[Saved data entries]
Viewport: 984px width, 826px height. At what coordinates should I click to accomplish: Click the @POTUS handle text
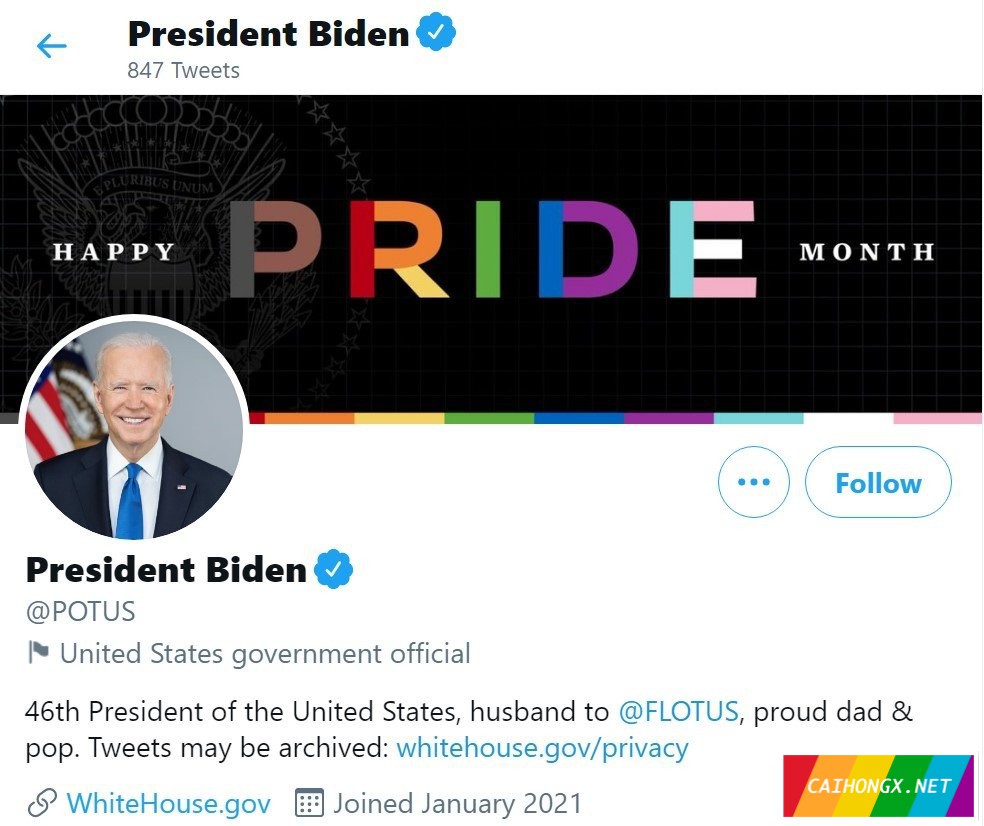tap(80, 611)
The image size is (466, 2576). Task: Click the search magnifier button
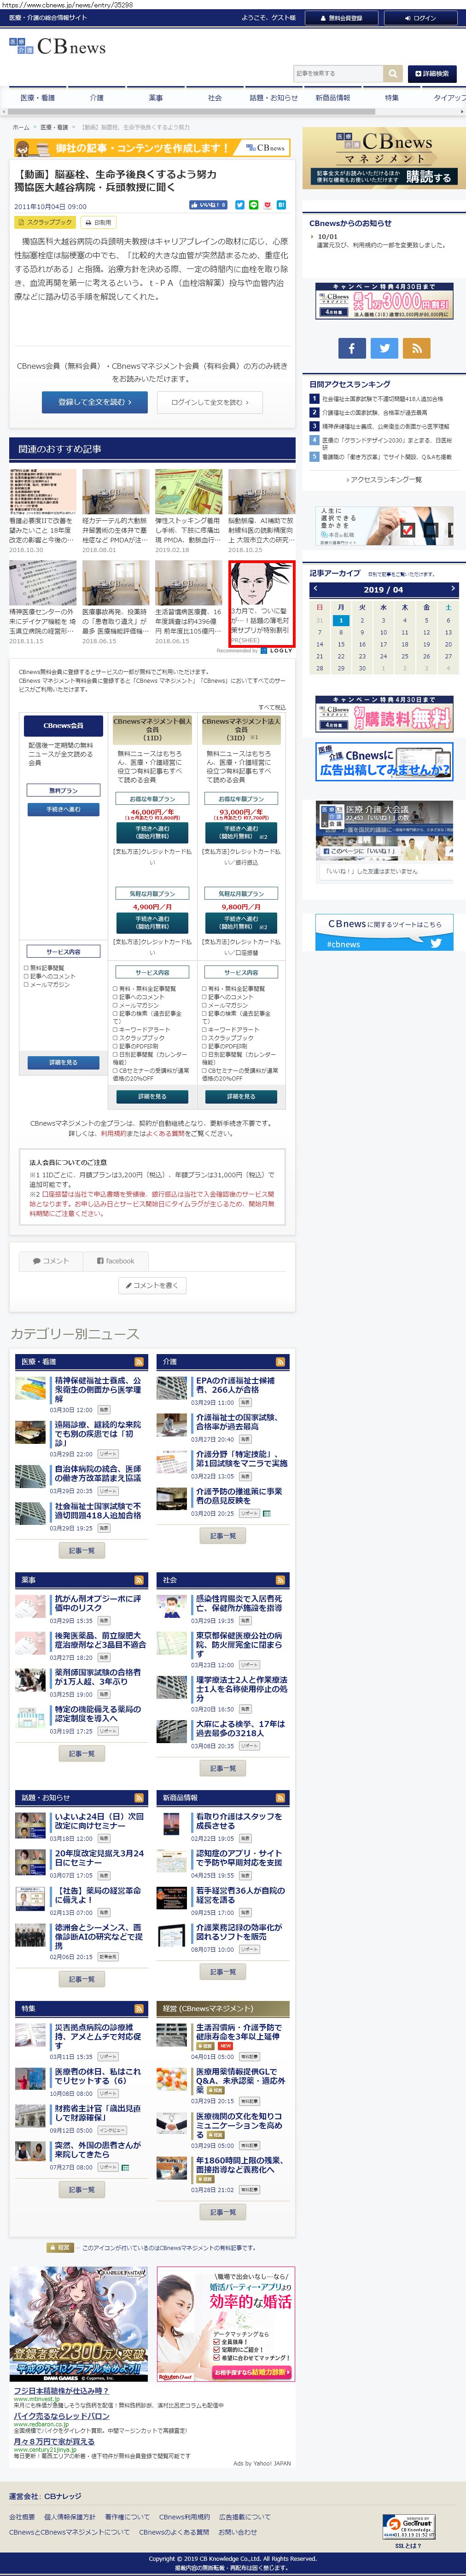[393, 74]
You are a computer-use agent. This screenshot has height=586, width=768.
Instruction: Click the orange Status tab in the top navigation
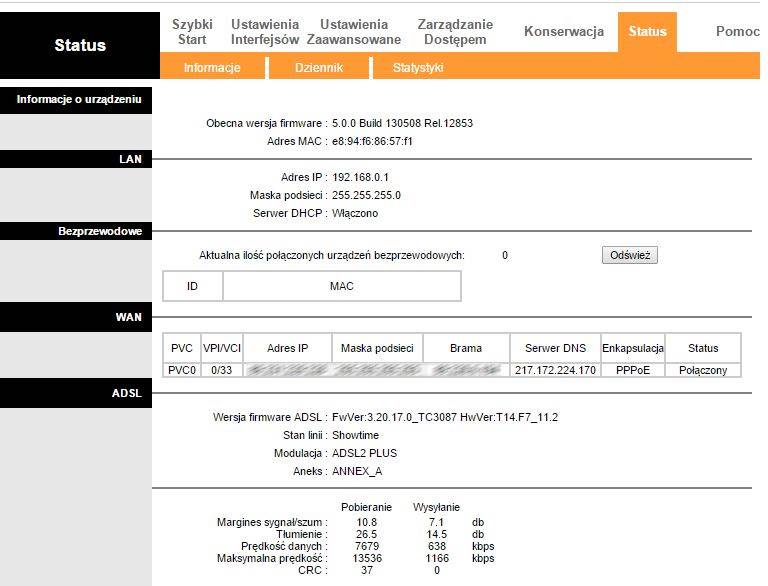[647, 31]
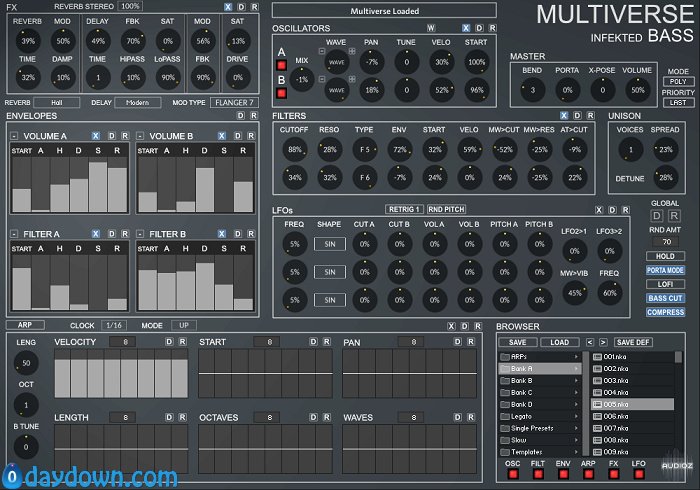Click the previous preset arrow in Browser

click(x=589, y=342)
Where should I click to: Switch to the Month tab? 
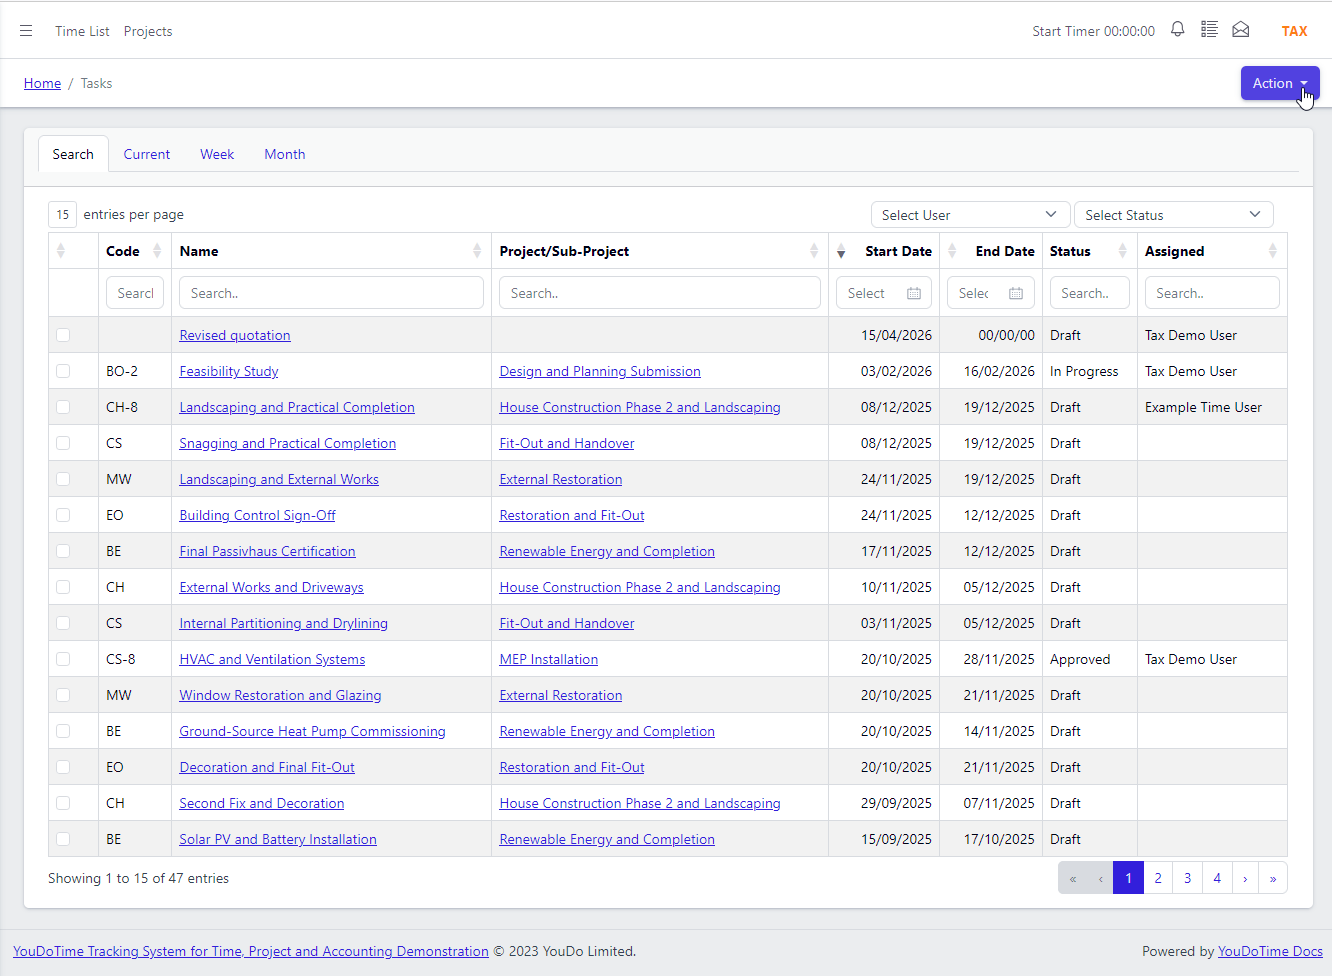pos(285,154)
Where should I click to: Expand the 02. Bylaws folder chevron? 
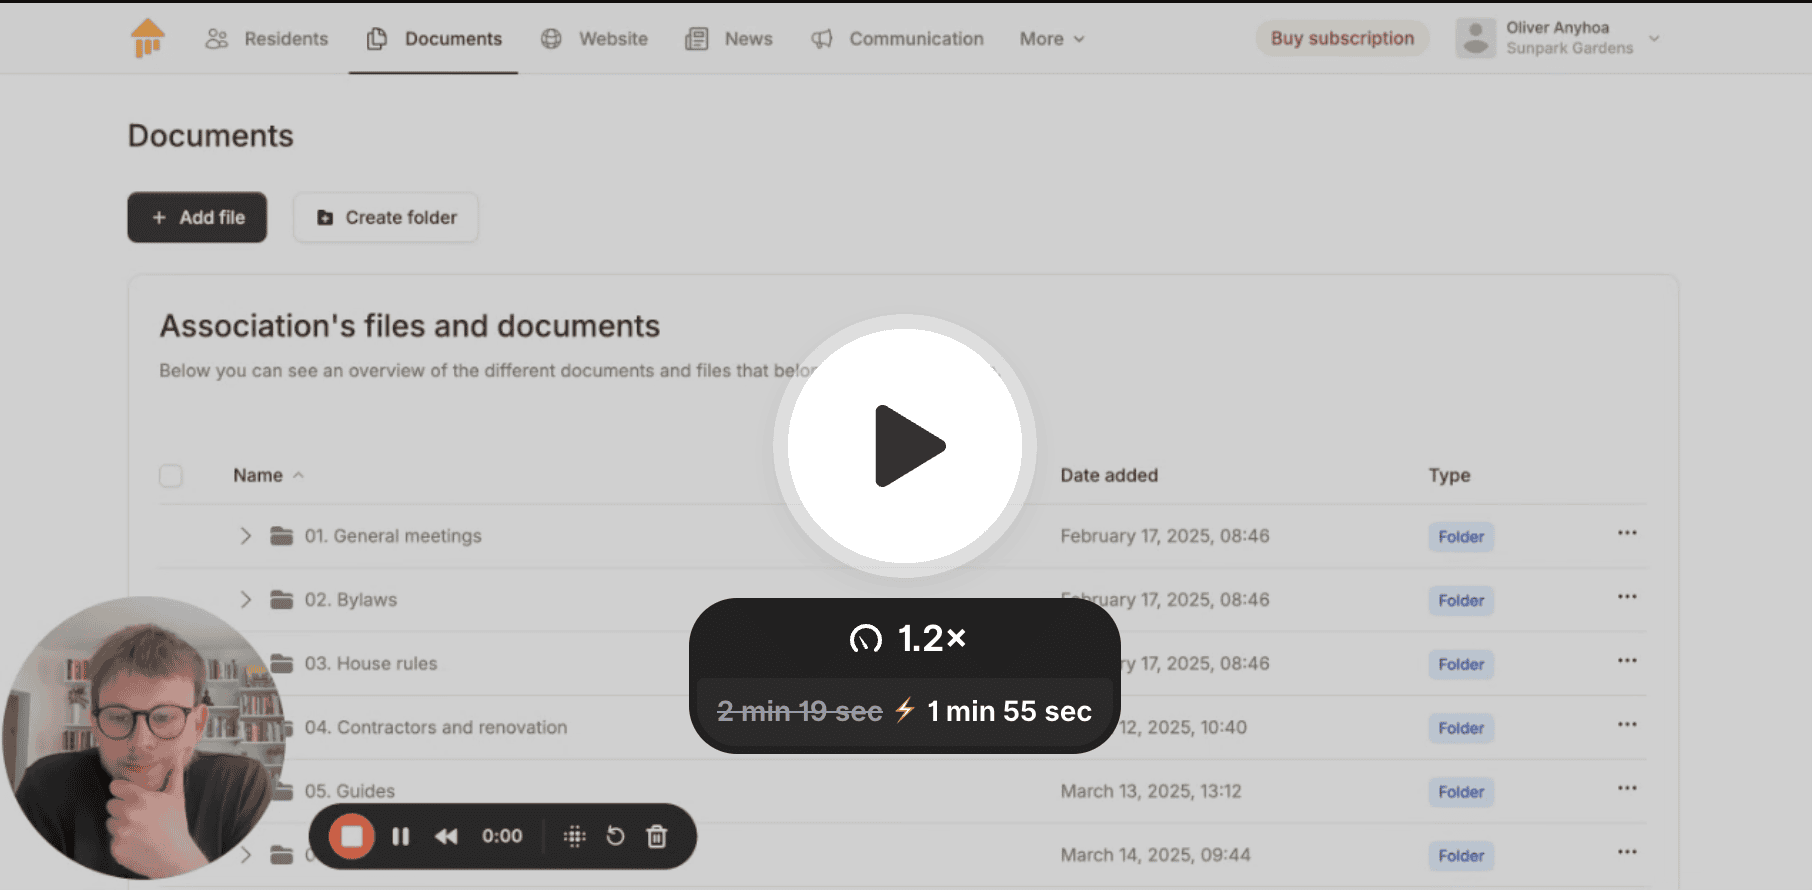(x=245, y=600)
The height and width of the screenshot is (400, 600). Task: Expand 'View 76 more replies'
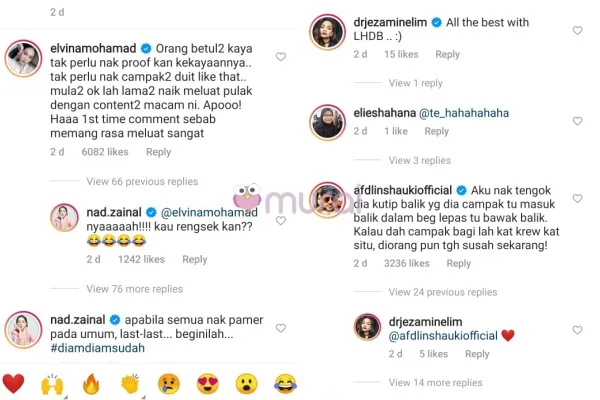(x=134, y=289)
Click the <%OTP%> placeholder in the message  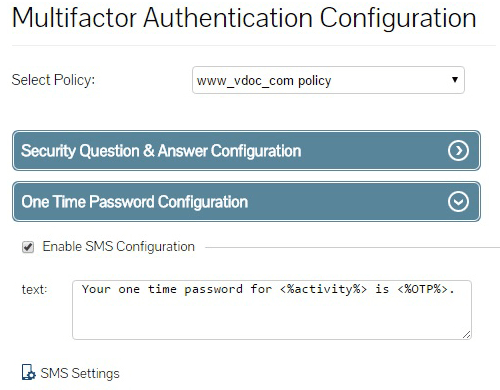click(x=422, y=289)
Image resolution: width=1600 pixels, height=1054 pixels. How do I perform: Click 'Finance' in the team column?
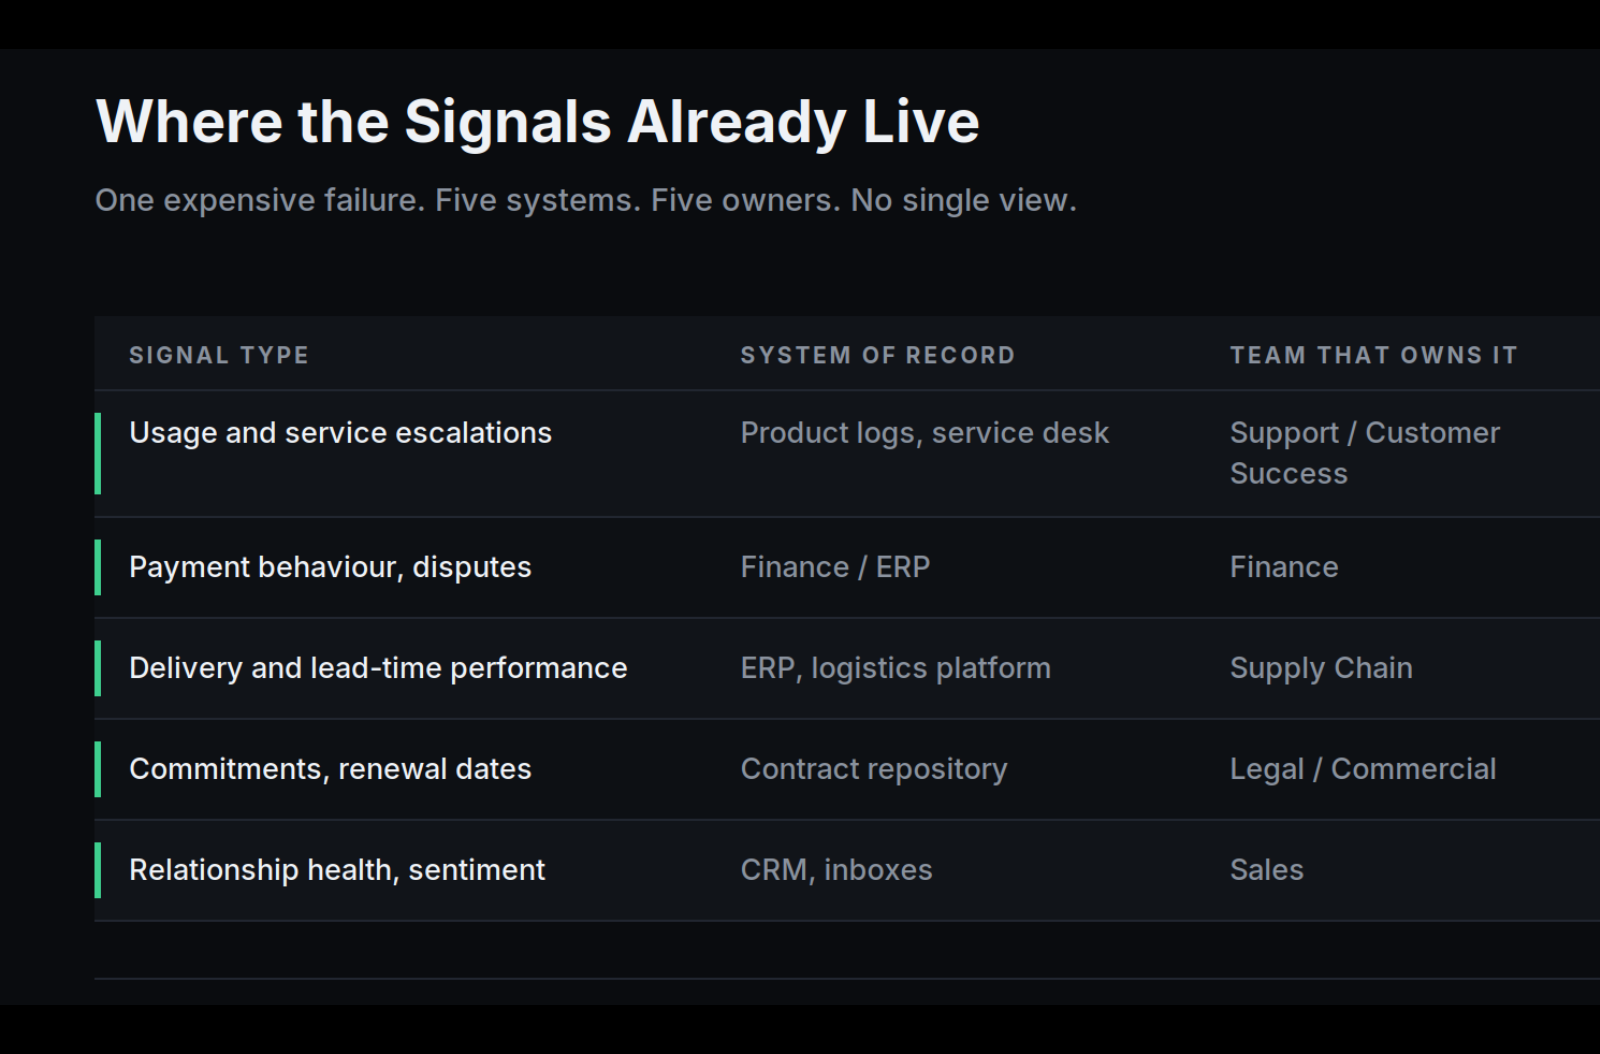tap(1284, 567)
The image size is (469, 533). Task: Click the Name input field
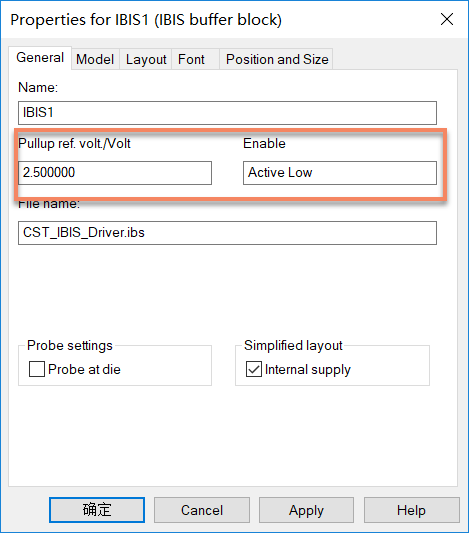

Exercise directions -> Leave out the pictures and copy exactly the lines from the one with "Image resolution: width=1600" through the last line of the records above.

Response area ->
Image resolution: width=1600 pixels, height=1054 pixels. How do I perform: Click 'Finance' in the team column?
tap(1284, 567)
The image size is (469, 533). Task: Click the Name input field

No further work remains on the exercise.